How to complete this task =
This exercise needs the complete data reproduced exactly.

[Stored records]
+-------+
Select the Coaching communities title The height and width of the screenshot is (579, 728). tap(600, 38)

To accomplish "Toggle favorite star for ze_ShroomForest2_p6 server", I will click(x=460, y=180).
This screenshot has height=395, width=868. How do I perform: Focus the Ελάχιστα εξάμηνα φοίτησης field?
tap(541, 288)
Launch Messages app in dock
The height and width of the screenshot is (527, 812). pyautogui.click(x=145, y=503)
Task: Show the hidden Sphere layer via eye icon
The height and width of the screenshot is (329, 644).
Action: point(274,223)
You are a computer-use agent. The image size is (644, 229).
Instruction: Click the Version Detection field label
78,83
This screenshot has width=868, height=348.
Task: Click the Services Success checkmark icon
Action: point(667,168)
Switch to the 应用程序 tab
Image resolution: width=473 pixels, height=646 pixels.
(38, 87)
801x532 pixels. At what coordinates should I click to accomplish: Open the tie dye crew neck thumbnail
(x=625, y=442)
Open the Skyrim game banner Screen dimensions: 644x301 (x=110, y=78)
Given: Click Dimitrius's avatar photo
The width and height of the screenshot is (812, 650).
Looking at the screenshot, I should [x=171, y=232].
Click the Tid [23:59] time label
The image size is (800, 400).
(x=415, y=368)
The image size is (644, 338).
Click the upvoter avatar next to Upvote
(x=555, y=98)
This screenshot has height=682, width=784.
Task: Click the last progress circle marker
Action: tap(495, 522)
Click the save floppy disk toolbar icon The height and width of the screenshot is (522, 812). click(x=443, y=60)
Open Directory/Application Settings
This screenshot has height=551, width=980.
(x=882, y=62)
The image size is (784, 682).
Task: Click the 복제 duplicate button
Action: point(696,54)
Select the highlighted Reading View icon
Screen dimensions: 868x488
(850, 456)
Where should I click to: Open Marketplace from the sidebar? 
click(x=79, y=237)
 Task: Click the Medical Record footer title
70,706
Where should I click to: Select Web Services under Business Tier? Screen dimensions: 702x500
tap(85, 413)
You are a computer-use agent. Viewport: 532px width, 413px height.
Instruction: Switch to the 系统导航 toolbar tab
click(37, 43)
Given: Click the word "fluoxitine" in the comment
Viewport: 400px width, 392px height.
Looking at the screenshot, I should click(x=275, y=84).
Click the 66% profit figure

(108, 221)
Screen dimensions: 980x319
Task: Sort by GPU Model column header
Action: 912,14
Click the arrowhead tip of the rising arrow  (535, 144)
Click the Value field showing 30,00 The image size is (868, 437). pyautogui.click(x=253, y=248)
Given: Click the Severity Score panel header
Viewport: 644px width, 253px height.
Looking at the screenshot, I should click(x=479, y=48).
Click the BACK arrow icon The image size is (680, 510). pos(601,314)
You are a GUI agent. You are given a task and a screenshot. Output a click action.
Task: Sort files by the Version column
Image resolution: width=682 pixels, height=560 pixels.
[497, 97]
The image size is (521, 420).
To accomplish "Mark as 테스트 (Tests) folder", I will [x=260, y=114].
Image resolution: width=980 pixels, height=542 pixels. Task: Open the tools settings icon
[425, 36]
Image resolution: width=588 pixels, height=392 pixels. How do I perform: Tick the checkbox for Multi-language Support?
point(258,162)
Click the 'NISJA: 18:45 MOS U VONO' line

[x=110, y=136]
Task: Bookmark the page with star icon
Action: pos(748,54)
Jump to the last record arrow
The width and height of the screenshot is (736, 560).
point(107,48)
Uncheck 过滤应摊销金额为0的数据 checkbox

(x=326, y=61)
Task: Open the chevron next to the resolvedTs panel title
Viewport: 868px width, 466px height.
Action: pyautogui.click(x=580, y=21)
+-------+
Completed task =
Select the Coaching communities title The height and width of the screenshot is (579, 728). tap(600, 38)

To accomplish "Toggle favorite star for ze_ShroomForest2_p6 server", I will click(x=460, y=180).
This screenshot has height=395, width=868. How do I perform: Focus the Ελάχιστα εξάμηνα φοίτησης field?
tap(541, 288)
Launch Messages app in dock
The height and width of the screenshot is (527, 812). pyautogui.click(x=145, y=503)
Task: Show the hidden Sphere layer via eye icon
The height and width of the screenshot is (329, 644).
Action: point(274,223)
You are a computer-use agent. The image size is (644, 229).
Instruction: Click the Version Detection field label
78,83
This screenshot has width=868, height=348.
Task: Click the Services Success checkmark icon
Action: point(667,168)
Switch to the 应用程序 tab
Image resolution: width=473 pixels, height=646 pixels.
(38, 87)
801x532 pixels. At what coordinates should I click to accomplish: Open the tie dye crew neck thumbnail
(x=625, y=442)
Open the Skyrim game banner Screen dimensions: 644x301 (x=110, y=78)
Given: Click Dimitrius's avatar photo
The width and height of the screenshot is (812, 650).
Looking at the screenshot, I should [x=171, y=232].
Click the Tid [23:59] time label
The image size is (800, 400).
(x=415, y=368)
The image size is (644, 338).
Click the upvoter avatar next to Upvote
(x=555, y=98)
This screenshot has height=682, width=784.
Task: Click the last progress circle marker
Action: tap(495, 522)
Click the save floppy disk toolbar icon The height and width of the screenshot is (522, 812). click(x=443, y=60)
Open Directory/Application Settings
This screenshot has height=551, width=980.
(x=882, y=62)
The image size is (784, 682).
Task: Click the 복제 duplicate button
Action: point(696,54)
Select the highlighted Reading View icon
Screen dimensions: 868x488
(850, 456)
Where should I click to: Open Marketplace from the sidebar? 
click(x=79, y=237)
 Task: Click the Medical Record footer title
70,706
Where should I click to: Select Web Services under Business Tier? Screen dimensions: 702x500
tap(85, 413)
You are a computer-use agent. Viewport: 532px width, 413px height.
Instruction: Switch to the 系统导航 toolbar tab
click(37, 43)
Given: Click the word "fluoxitine" in the comment
Viewport: 400px width, 392px height.
Looking at the screenshot, I should click(x=275, y=84).
Click the 66% profit figure

(108, 221)
Screen dimensions: 980x319
Task: Sort by GPU Model column header
Action: 912,14
Click the arrowhead tip of the rising arrow  (535, 144)
Click the Value field showing 30,00 The image size is (868, 437). pyautogui.click(x=253, y=248)
Given: Click the Severity Score panel header
Viewport: 644px width, 253px height.
Looking at the screenshot, I should click(x=479, y=48).
Click the BACK arrow icon The image size is (680, 510). pos(601,314)
You are a GUI agent. You are given a task and a screenshot. Output a click action.
Task: Sort files by the Version column
Image resolution: width=682 pixels, height=560 pixels.
[497, 97]
The image size is (521, 420).
To accomplish "Mark as 테스트 (Tests) folder", I will [x=260, y=114].
Image resolution: width=980 pixels, height=542 pixels. Task: Open the tools settings icon
[425, 36]
Image resolution: width=588 pixels, height=392 pixels. How do I perform: Tick the checkbox for Multi-language Support?
point(258,162)
Click the 'NISJA: 18:45 MOS U VONO' line

[x=110, y=136]
Task: Bookmark the page with star icon
Action: pos(748,54)
Jump to the last record arrow
The width and height of the screenshot is (736, 560).
point(107,48)
Uncheck 过滤应摊销金额为0的数据 checkbox

(x=326, y=61)
Task: Open the chevron next to the resolvedTs panel title
Viewport: 868px width, 466px height.
Action: pyautogui.click(x=580, y=21)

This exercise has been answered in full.